Section 17. Federal Tax Covenants. For purposes of ensuring that the interest on the Bonds is and remains excluded from gross income for federal income tax purposes, the Town hereby covenants that:
(a) Prohibited Actions. The Town will not use or permit the use of any proceeds of the Bonds or any other funds of the Town from whatever source derived, directly or indirectly, to acquire any securities or obligations and shall not take or permit to be taken any other action or actions, which would cause any Bond to be an “arbitrage bond” within the meaning of Section 148 of the Code, or would otherwise cause the interest on any Bond to be includible in gross income for federal income tax purposes.
(b) Affirmative Actions. The Town will at all times do and perform all acts permitted by law that are necessary in order to assure that interest paid by the Town on the Bonds shall not be includible in gross income for federal income tax purposes under the Code or any other valid provision of law. In particular, but without limitation, the Town represents, warrants and covenants to comply with the following rules unless it
receives an opinion of Bond Counsel stating that such compliance is not necessary:
(i) gross proceeds of the Bonds will not be used in a manner that will cause the Bonds to be considered “private activity bonds” within the meaning of the Code, (ii) the Bonds are not and will not become directly or indirectly “federally guaranteed,” and (iii) the Town will timely file Internal Revenue Form 8038G which shall contain the information required to be filed pursuant to Section 149(e) of the Code.
(c) Tax Letter of Instructions. The Town will comply with the Tax Letter of Instructions delivered to it on the date of issuance of the Bonds, including but not limited by the provisions of the Tax Letter of Instructions regarding the application and investment of Bond proceeds, the calculations, the deposits, the disbursements, the investments and the retention of records described in the Tax Letter of Instructions; provided that, in the event the Tax Letter of Instructions are superseded or amended by new Tax Letter of Instructions drafted by, and accompanied by an opinion of, Bond Counsel stating that the use of the new Tax Letter of Instructions will not cause the interest on the Bonds to become includible in gross income for federal income tax purposes, the Town will thereafter comply with the new Tax Letter of Instructions.
(d) Designationof Bonds as Qualified Tax Exempt Obligations. The Town hereby designates the Bonds as qualified tax exempt obligations within the meaning of Section 265(b)(3) of the Code. The Town covenants that the aggregate face amount of all tax exempt governmental obligations defined in Section 141 of the Code or qualified 501(c)(3) bonds defined in Section 145 of the Code issued by the Town, together with governmental entities which derive their issuing authority from the Town or are subject to substantial control by the Town, are not expected to be more than $10,000,000 during the calendar year in which the Bonds are issued.

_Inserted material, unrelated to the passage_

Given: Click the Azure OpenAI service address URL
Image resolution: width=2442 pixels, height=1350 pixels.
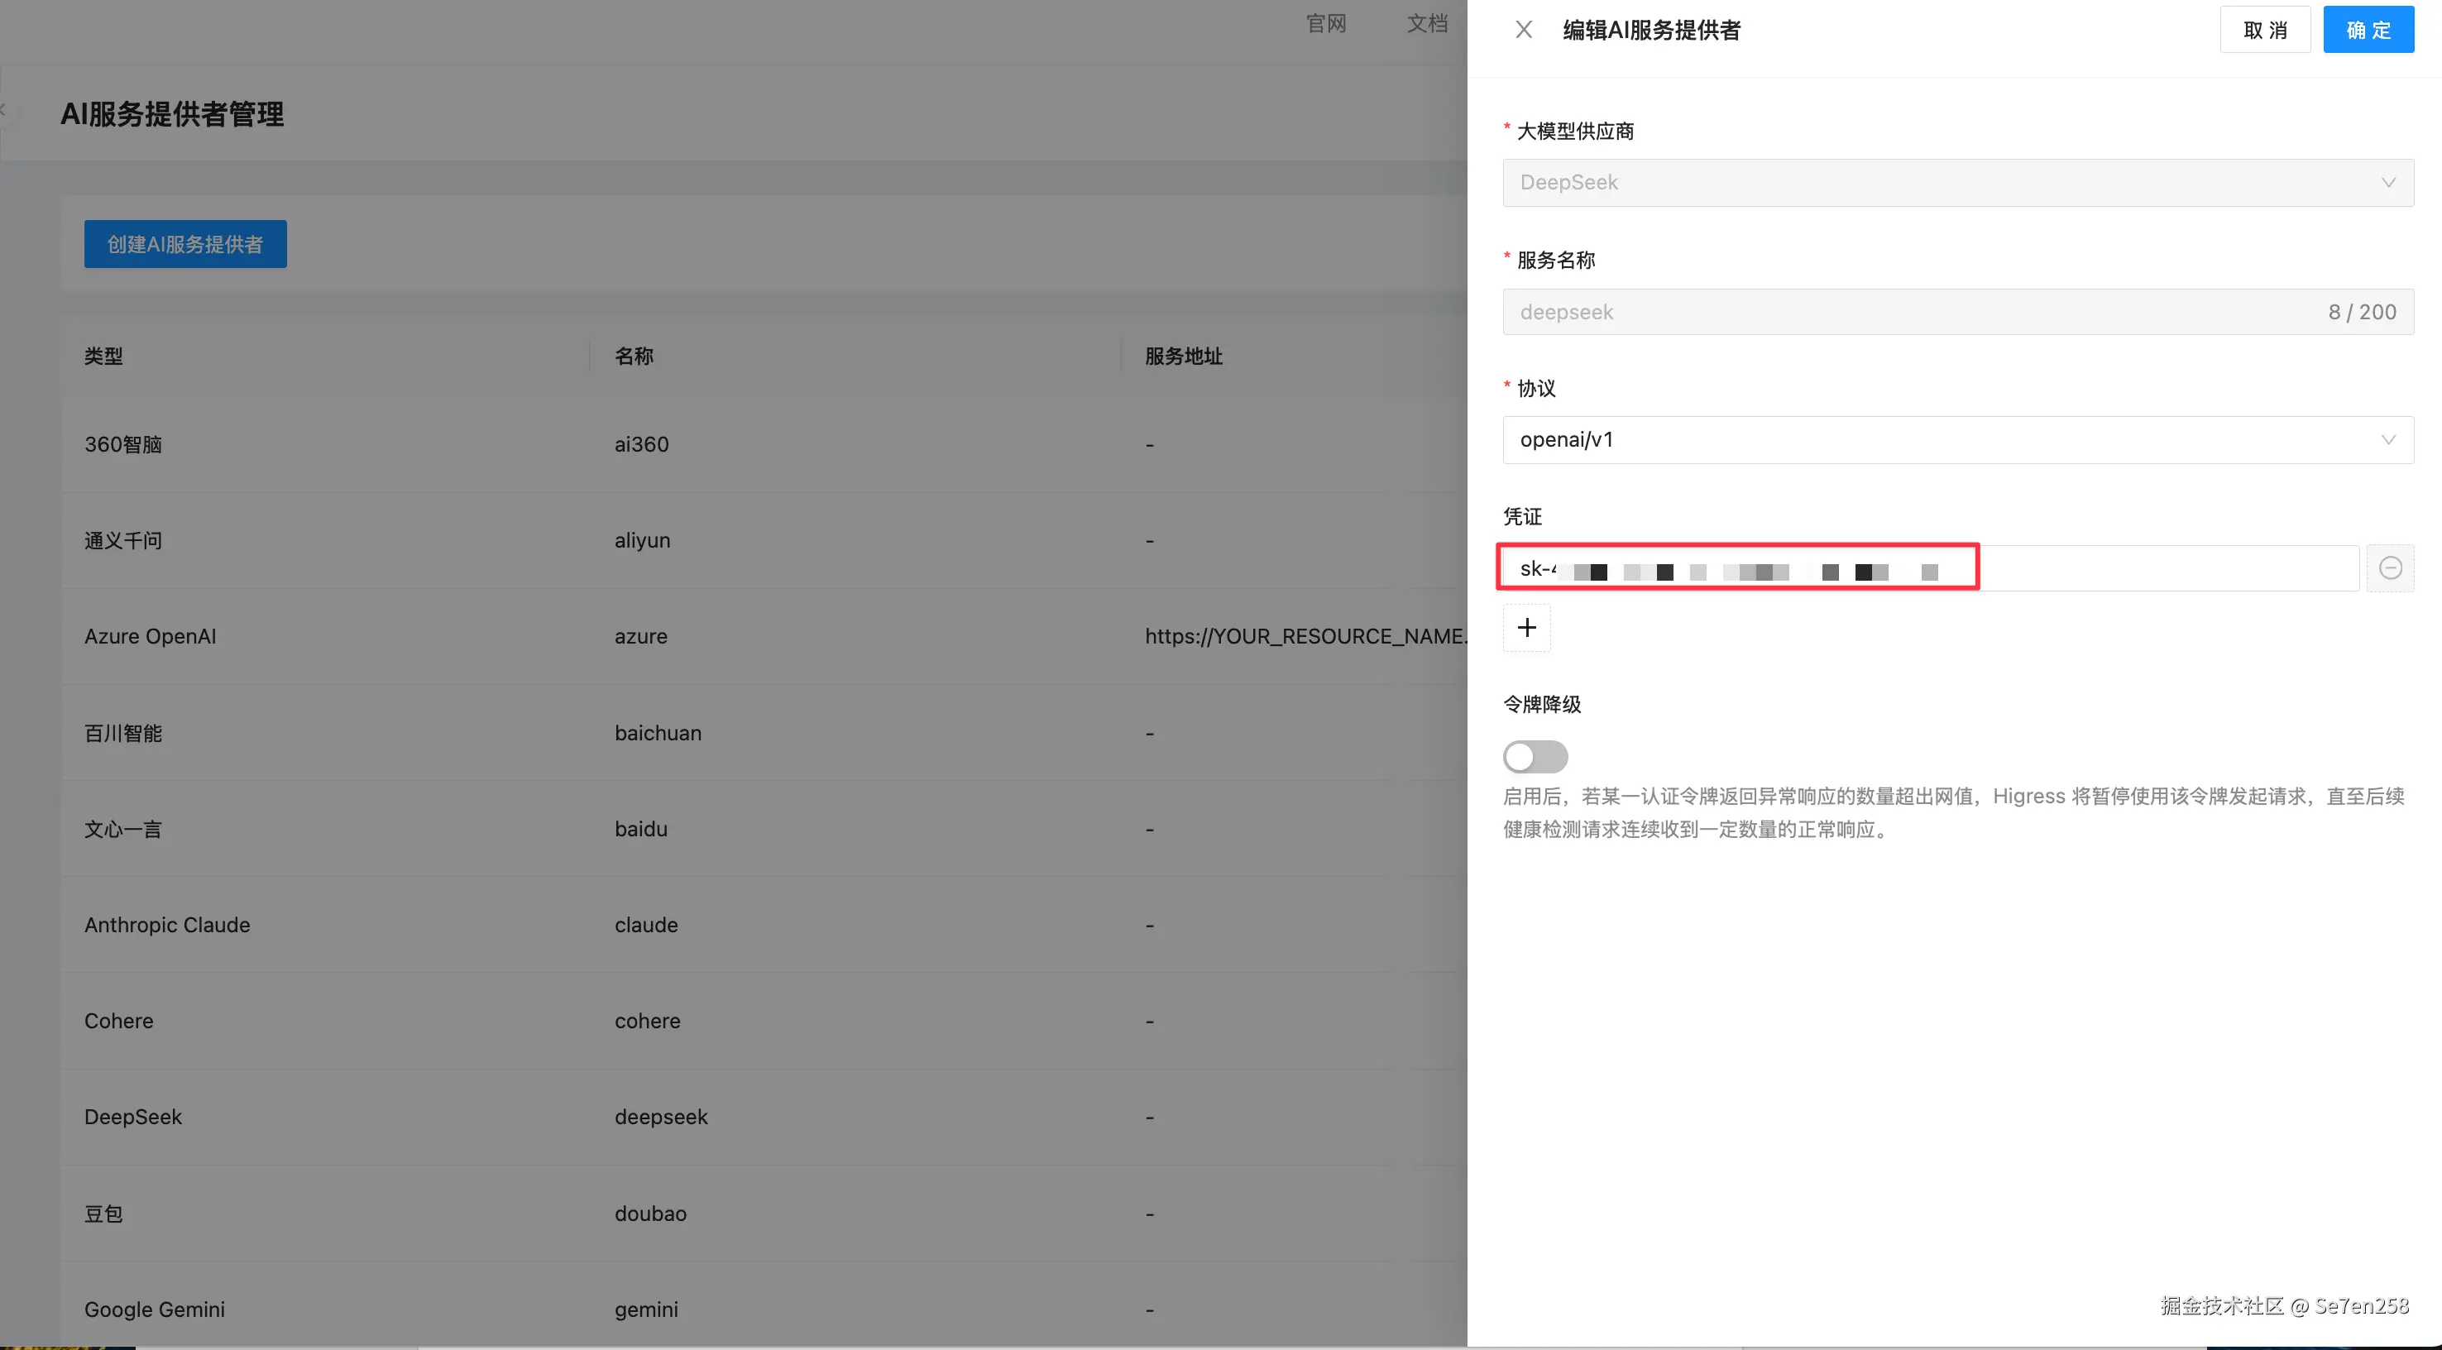Looking at the screenshot, I should [1304, 636].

The Town recognizes that such tax exempt obligations include notes, leases, loans and warrants, as well as bonds. The Town further recognizes that any bank, thrift institution or other financial institution that owns the Bonds will rely on the Town’s designation of the Bonds as qualified tax exempt obligations for the purpose of avoiding the loss of 100% of any otherwise available interest deduction attributable to such institution’s tax exempt holdings.
Section 18. Defeasance. Any Bond shall not be deemed to be outstanding hereunder if it shall have been paid and cancelled or if cash or Federal Securities shall have been deposited in trust for the payment thereof (whether upon or prior to the maturity of such Bond, but if such Bond is to be paid prior to maturity, the Town shall have given the Paying Agent irrevocable directions to give notice of redemption as required by this Ordinance, or such notice shall have been given in accordance with this Ordinance). In computing the amount of the deposit described above, the Town may include interest to be earned on the Federal Securities. If less than all the Bonds are to be defeased pursuant to this Section, the Town, in its sole discretion, may select which of the Bonds shall be defeased.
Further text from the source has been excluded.